Create A Quora Your Parents Would Be Proud Of
The topics in Quora allow the community to provide good quality responses to the questions as well as to organize them properly. To obtain question similarity between the topics, we first generate the tf-idf vectors for the questions for both the topics. We then compute the similarity between two topics as the cosine similarity between the POS tag vectors of the two topics. Topic name in question text: If two topics are describing the same concept, then there is a high probability that this topic name will be present in the question text of the other topic. We conduct human judgment experiment to evaluate how our model performs compared to the case where human subjects (regular Quora users) are tasked to predict the merges. On the other hand, the human judgment wrongly predicted that these two topics should merge. Next, we compare the accuracy of our model against human judgment based on the familiarity of the topics.
We obtained 822,040 unique questions across 80,253 different topics with a total of 1,833,125 answers to these questions. Note that most of the measures that we define are simple, intuitive and can be easily obtained automatically from the data (without manual intervention). We have observed in the previous section that these linguistic as well as psycholinguistic aspects of the question asker are discriminatory factors. Content of a question text is important to attract people. Another direction of research focuses on the quality of the user generated content in Q&A sites that includes quality of questions (?; ?) and quality of answers (?; ?; ?). In this paper, we studied the phenomena of competing conventions in Quora topics and proposed a model to predict whether two given topics should merge, as well as the direction of the topic merge.
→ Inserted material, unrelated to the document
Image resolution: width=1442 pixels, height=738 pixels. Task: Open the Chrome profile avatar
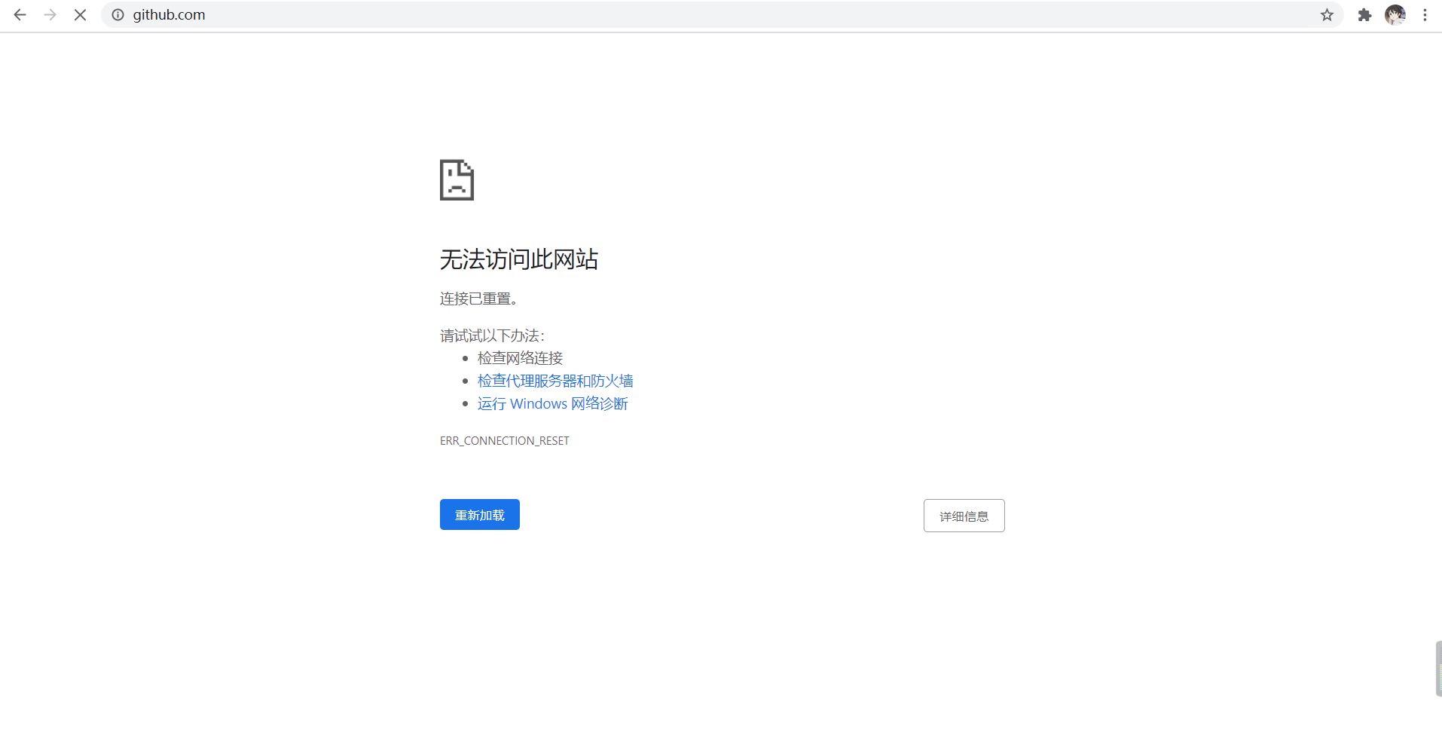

However, these two topics were indeed later merged on 19 Jan 2017. Another such interesting example that we found is ‘Psycho-2’ merged into ‘Psychology-of-Everyday-Life’ on 22 Feb 2017. Automatic enumeration of such correct ‘false positives’ would be an immediate future step. Just like two topics can be merged to form a single topic, two merged topics can also be ‘unmerged’ to the original topics back again.
These quantities encoding such linguistic activities can be easily measured for each question post. In table 2, we show a collection of examples of open questions to illustrate that many of the above quantities based on the linguistic activities described in this section naturally correspond to the factors that human judges consider responsible for a question remaining unanswered. ‘ICC’.. Then we obtain the set of questions that were posted before the merge for both the source and the destination topic. Figure 2a shows an example where a user merges the topic ‘Trade Union’ (source topic) into ‘Labor Unions’ (destination topic). Figure 5c shows the distribution of the number of questions in ‘Topic A’ and ‘Topic B’ before they were merged. Figure 5a shows the distribution of the number of characters in ‘Topic A’ and ‘Topic B’. Let us assume that ‘Topic A’ gets absorbed into ‘Topic B’ to form the new ‘Topic B’, i.e., the winning convention. Initially, we remove ‘trivial’ merges, i.e., those merges which are minor lexical variants (e.g., plural forms).
A question asker’s linguistic, emotional, cognitive states are also revealed through the language he/she uses in the question text. Our central finding is that the way users use language while writing the question text can be a very effective means to characterize answerability. To find out if there are question text overlaps, we extract 1, 2, 3 and 4-grams from the questions belonging to the topic pairs. These are then passed to the supervised classifier for prediction. We perform a 10-fold cross-validation with SVM classifier. Further, we calculate the overlap coefficient of the co-occurring topics of each pair. Figure 3c shows the distribution of the unweighted overlap coefficients of the co-occurring topics. We first find the five most frequent co-occurring topics of each pair. T for the similarity, above which we would call a topic pair as merge and below which it will be a non-merge. Predicting the direction of topic merge: We use the above discriminating factors in a standard classification framework to predict the direction of topic merge. In the following we discuss the factors instrumental in influencing the direction of topic merge. Our system could also act as a filter that could provide the scarce topical experts with possible topic pairs, thus helping in easing the cognitive burden on these experts. This was created by GSA C on te nt Gener ator D em over sion.